··· GIVEN RECORDS
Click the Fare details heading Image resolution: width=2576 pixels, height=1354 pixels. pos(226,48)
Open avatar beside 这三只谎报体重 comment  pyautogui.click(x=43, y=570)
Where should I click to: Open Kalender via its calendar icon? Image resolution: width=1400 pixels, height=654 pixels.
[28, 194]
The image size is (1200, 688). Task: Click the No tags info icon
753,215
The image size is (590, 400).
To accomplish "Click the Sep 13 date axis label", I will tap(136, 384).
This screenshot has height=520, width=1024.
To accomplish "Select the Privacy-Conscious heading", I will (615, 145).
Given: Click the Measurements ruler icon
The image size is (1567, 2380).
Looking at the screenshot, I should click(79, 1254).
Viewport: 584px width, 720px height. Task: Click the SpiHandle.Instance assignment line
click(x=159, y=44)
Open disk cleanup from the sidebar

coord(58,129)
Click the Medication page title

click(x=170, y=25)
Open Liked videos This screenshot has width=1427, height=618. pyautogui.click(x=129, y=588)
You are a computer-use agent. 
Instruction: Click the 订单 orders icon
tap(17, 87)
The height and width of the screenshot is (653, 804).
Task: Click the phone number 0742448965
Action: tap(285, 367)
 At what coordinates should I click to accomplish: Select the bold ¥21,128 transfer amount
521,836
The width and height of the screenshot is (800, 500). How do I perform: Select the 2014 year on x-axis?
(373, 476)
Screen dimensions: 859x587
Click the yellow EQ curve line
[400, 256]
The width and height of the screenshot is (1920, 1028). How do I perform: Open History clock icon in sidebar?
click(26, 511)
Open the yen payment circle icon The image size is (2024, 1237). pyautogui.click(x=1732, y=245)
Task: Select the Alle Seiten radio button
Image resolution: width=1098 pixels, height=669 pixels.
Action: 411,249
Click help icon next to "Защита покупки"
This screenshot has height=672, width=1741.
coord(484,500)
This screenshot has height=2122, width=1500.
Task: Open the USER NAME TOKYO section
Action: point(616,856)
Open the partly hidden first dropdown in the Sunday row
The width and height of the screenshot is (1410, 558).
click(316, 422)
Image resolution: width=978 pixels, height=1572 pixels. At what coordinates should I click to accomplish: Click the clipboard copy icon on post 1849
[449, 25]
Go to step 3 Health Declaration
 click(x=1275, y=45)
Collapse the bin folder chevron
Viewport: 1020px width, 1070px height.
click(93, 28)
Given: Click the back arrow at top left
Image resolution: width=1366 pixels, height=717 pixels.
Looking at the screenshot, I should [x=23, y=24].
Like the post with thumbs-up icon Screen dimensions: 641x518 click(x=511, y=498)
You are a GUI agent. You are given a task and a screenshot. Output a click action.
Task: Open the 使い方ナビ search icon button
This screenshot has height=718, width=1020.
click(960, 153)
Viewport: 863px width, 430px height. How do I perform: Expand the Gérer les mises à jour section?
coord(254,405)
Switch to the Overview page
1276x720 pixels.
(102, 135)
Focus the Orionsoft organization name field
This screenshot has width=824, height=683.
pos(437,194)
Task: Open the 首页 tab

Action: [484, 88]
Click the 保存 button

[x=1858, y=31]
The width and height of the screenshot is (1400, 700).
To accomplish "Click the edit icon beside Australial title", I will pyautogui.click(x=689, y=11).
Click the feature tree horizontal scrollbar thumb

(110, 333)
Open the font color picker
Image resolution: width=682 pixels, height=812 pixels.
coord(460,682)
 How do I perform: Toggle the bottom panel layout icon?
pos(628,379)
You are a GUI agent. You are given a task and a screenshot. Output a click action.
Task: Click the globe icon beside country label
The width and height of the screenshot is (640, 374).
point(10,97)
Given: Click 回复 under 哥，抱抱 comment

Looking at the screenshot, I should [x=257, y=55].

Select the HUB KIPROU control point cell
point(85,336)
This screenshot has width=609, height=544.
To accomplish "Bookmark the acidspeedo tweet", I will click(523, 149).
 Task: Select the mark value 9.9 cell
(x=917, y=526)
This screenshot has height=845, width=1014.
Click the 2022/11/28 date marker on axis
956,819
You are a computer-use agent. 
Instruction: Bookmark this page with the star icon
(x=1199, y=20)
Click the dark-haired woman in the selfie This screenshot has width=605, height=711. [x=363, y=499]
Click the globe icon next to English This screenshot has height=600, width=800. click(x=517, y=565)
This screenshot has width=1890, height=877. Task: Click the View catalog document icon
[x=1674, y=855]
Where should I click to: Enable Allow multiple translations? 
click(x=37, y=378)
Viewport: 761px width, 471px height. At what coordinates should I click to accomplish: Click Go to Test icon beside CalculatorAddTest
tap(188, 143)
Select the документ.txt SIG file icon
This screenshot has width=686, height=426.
······
PROBLEM:
Reproduce, exactly as they stand in the data above, the lines from the one that holds "Click the 2022/11/28 date marker on axis" to the one that holds "Click the dark-haired", inclusive.

TASK RESULT:
Click the 2022/11/28 date marker on axis
956,819
You are a computer-use agent. 
Instruction: Bookmark this page with the star icon
(x=1199, y=20)
Click the dark-haired woman in the selfie This screenshot has width=605, height=711. [x=363, y=499]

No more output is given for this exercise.